El mundo de las palabras es un lugar en el que, una vez que se llega, los horizontes se expanden y el lenguaje se abre paso. Decía Garmendia que no es la acumulación de conocimiento, sino la curiosidad lo que nos hace, (y nos mantiene) jóvenes. Es por eso que, como buenos curiosos del lenguaje y las palabras, recopilamos una serie de palabras a modo de glosario en el que Salvador nos hace viajar por ese fascinante mundo que es su narrativa.

simiricuiri / simiricuire

“Como era encuadernadora olía a tarro de cola y a simiricuiri y tenía las manos de cuero viejo, engrudadas (…)”
“Difuntos y volátiles”

Del francés simili-cuir , corresponde a esa variedad sintética y que remplaza al cuero, muy utilizado en campos tales como tapicería, ropa, calzado y telas, y aquellos usos en los que el acabado deba ser muy similar al cuero sin afectar costos y/o regulaciones. También se le conoce como cuerina, ecocuero, cuero sintético, entre otros.
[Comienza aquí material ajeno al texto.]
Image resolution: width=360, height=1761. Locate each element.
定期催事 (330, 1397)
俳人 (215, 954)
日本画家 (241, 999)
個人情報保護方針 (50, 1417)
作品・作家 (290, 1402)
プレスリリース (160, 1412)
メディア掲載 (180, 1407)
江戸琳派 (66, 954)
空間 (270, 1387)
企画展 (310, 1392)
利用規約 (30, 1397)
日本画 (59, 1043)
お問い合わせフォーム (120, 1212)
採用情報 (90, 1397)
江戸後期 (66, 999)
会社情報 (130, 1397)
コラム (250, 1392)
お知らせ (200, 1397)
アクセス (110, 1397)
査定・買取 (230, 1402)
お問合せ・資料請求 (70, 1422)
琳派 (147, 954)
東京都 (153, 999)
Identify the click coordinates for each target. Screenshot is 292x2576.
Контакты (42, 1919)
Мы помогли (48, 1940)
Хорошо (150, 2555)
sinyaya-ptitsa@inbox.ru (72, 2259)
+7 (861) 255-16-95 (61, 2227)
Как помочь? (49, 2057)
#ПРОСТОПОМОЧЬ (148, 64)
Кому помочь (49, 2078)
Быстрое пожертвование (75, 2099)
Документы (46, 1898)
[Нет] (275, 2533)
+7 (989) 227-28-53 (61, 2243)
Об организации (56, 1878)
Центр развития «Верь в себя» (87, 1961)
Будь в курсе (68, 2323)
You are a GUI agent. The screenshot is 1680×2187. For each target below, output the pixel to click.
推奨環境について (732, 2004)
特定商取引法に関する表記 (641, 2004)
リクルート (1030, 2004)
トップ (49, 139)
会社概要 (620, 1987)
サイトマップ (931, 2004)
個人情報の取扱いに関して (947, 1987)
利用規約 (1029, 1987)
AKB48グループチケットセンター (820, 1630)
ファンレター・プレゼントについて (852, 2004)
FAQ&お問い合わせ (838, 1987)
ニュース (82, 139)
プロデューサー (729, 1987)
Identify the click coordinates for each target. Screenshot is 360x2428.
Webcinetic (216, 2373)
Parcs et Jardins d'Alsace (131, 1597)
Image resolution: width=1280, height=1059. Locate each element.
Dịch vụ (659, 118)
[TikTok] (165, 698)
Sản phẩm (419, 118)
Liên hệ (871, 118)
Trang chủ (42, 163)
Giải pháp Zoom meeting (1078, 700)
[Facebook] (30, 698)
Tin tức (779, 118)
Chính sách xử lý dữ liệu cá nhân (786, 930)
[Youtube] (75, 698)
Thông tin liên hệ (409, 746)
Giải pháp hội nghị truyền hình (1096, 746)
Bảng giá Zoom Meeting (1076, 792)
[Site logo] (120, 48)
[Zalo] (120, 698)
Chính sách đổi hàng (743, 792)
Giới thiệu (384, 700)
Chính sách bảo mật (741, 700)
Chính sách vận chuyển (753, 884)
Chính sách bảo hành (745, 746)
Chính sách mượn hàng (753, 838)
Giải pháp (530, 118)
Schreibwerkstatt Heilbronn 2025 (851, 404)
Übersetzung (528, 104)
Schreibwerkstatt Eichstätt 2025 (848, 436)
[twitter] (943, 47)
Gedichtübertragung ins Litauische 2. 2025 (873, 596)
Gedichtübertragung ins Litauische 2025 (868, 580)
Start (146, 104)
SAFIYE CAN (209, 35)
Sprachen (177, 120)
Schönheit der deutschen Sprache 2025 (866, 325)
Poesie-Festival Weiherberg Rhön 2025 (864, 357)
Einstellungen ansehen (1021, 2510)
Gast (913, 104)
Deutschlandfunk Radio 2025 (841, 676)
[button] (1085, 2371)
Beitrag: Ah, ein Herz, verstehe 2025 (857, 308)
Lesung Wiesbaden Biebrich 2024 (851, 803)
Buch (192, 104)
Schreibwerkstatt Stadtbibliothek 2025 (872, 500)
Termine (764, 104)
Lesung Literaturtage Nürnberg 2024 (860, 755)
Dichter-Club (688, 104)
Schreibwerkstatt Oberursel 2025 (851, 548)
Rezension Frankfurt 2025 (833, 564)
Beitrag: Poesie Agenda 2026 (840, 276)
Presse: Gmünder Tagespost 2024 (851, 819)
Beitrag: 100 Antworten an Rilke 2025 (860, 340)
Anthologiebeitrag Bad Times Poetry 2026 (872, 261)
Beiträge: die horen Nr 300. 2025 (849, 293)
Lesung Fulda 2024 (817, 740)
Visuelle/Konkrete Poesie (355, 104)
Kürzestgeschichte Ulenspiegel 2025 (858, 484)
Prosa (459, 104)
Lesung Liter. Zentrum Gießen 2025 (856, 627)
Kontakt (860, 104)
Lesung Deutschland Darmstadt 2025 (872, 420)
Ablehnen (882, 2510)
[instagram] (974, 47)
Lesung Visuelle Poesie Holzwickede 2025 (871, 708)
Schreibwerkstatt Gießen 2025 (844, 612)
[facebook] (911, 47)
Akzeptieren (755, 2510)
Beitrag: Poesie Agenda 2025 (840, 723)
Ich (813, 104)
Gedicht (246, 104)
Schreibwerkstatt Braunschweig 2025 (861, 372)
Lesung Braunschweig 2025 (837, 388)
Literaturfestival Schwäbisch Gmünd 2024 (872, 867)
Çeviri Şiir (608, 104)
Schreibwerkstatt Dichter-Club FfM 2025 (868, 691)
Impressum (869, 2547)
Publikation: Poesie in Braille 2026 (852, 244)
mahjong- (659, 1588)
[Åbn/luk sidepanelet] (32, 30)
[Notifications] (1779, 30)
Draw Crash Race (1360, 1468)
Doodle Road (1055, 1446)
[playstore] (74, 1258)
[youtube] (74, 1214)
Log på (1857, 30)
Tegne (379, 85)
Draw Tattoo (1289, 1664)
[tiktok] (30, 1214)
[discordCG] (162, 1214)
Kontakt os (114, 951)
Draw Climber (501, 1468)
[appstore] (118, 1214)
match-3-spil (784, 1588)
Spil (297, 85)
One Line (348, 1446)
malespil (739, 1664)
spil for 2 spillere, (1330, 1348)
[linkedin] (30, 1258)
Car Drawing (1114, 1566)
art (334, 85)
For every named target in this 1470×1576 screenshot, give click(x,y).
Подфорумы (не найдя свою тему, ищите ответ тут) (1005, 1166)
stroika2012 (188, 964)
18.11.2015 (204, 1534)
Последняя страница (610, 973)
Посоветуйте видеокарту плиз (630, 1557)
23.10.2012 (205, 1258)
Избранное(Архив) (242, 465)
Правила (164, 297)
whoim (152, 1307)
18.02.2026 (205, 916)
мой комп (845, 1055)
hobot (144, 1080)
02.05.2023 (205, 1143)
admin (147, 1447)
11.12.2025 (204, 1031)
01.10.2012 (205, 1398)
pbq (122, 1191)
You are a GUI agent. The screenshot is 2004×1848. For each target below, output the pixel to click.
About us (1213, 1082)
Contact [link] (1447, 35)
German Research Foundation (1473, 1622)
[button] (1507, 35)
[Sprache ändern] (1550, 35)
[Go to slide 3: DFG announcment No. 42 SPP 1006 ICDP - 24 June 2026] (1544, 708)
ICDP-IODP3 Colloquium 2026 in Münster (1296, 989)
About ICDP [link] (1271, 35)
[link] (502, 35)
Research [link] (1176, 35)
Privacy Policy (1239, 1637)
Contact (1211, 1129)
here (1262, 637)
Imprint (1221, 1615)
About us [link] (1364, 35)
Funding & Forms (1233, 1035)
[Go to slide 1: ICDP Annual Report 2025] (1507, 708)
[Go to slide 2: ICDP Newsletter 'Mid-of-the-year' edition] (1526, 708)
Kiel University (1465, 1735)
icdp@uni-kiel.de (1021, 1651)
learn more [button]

Ya que es un producto que se asemeja a otro considerado de mayor calidad, el uso en español de este término también resulta útil como metáfora para la descripción de algo que no es genuino, es decir, en una copia, o incluso en algo de menor calidad; porque no es lo mismo que le den a uno con una correa de cuero, a que le den con una de simiricuiri.

enculillado (cullillo)

y allí estuvimos
nixon no
hasta que ya sabíamos que estaba enculillado
y que no iba a venir y nos dispersamos calle abajo
.
“Nixon”

Aunque parezca un diminutivo, puede ser hasta más grande y fuerte que el tan conocido culo, y, aun así, no se trata de lo mismo. Algo informal y no tan usado comúnmente, el culillo, o más precisamente “tener culillo” está intrínsecamente relacionado a la gesticulación italiana más primigenia; hacer el “montoncito” ―que implica unir un par de veces los cinco dedos de una mano mientras se los mantiene estirados― es una de las tantas maneras de afirmar o inferir que el interlocutor tiene miedo, o angustia por un riesgo; es decir, está “cagado”, o como en el cono sur se suele decir: cagazo.

No obstante, también se le adjudican dos acepciones en gran parte de la variedad venezolana del español, recopiladas en el Diccionario de Venezolanismos, de María Josefina Tejera:

CULILLO m Zul Lar Car Or 1. Diarrea paroxística que sufre el gallo de pelea cuando pierde. 2. Coloq. Irritación o prurito del ano. (p.16 tomo I) TESTIMONIOS: 1969 González León, A. País portátil, 228: “…ahora el miedo, el dolor, los complejos, la dejadez culpable, la irresponsabilidad, el culillo(…)”.

Siendo un signo rastreable hasta los inicios desde la cultura latina, no cuesta mucho creer que en esos tiempos de la Antigua Roma al emperador se le haya visto un desliz entre tantas formas y, en vez de un pollice verso, mirar fijamente al gladiador en cuestión y, sin pronunciar palabra, pero con un simple gesto de montoncito en la mano decirle, ¿te aculillaste?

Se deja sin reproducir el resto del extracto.